Reuben’s Mexican Food is celebrating its 40th anniversary this month.
The restaurant, which opened in June 1979, has been at 336 Kamehameha Ave., adjacent to the Hilo Farmers Market, for 39 of those years. According to Sue Villanueva, she and husband Reuben’s original location was at the corner of Keawe and Ponahawai streets now occupied by Bytes and Pieces of Hilo.
The couple met when Reuben Villanueva Sr., originally from Nayarit, a state in western Mexico, came to Hilo to visit his brother and stayed. He was working as a waiter at the former Plantation Village restaurant in Waiakea Villas and his wife-to-be ferried rental cars between Hilo and Kona.
Reuben Villanueva’s family owned a restaurant in Mexico, so the couple decided to follow suit.
“He knew everything about running a restaurant,” Sue Villanueva recalled. “When I first met him, I knew nothing about Mexican food. Nothing, nothing, nothing — never even tried it. I don’t think we even had Taco Bell at that time. Norberto’s was down the street. Norberto’s was the only Mexican restaurant here.”

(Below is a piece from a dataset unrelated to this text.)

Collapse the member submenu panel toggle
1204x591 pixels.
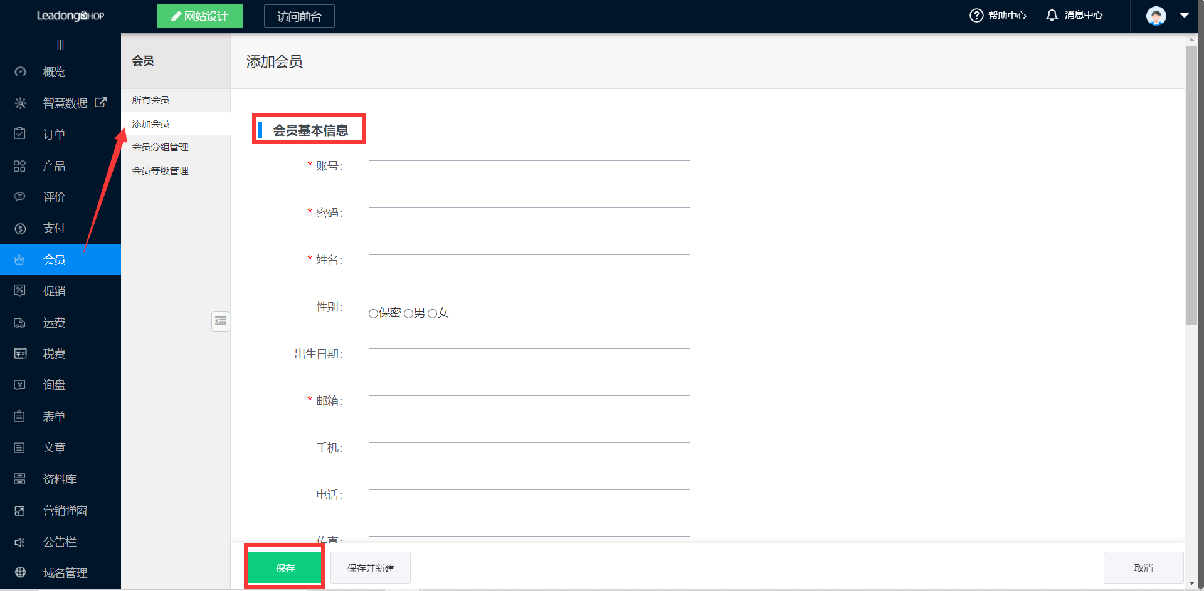click(x=221, y=322)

Norberto’s shuttered in the late 1980s, leaving Reuben’s as the lone purveyor of Mexican cuisine in Hilo for decades. Sue Villanueva described the restaurant’s fare as “Nayarit-style Mexican food.”

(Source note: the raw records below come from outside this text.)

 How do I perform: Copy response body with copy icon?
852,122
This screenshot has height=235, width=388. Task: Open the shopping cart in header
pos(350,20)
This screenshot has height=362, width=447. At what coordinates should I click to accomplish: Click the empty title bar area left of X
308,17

“It’s real different compared to all the Mexican foods,” she explained. “Every time I travel, I always like to eat different Mexican food, because it’s all different. You’re not going to find the same kind of Mexican food in different places. Where Reuben comes from, they’re big into shrimp and fish.”
The Villanuevas both kept their jobs in the beginning “because we didn’t know what was going to happen,” according to Sue Villanueva. She described the couple’s initiation into restaurateur ownership as “real scary,” with business slow in the beginning.
“I was born and raised here. People here did not know anything about Mexican food, nothing whatsoever. Just Norberto’s California style of Mexican food,” she said. “And believe it or not, the majority of our first customers were the local Japanese from here. Until today, they still come here. You’d think tourists, but we don’t live off of the tourists. We do get them. But it’s not the tourists who support us. It was the local Japanese, at first, and slowly, the locals of other nationalities started coming. “It was really amazing.”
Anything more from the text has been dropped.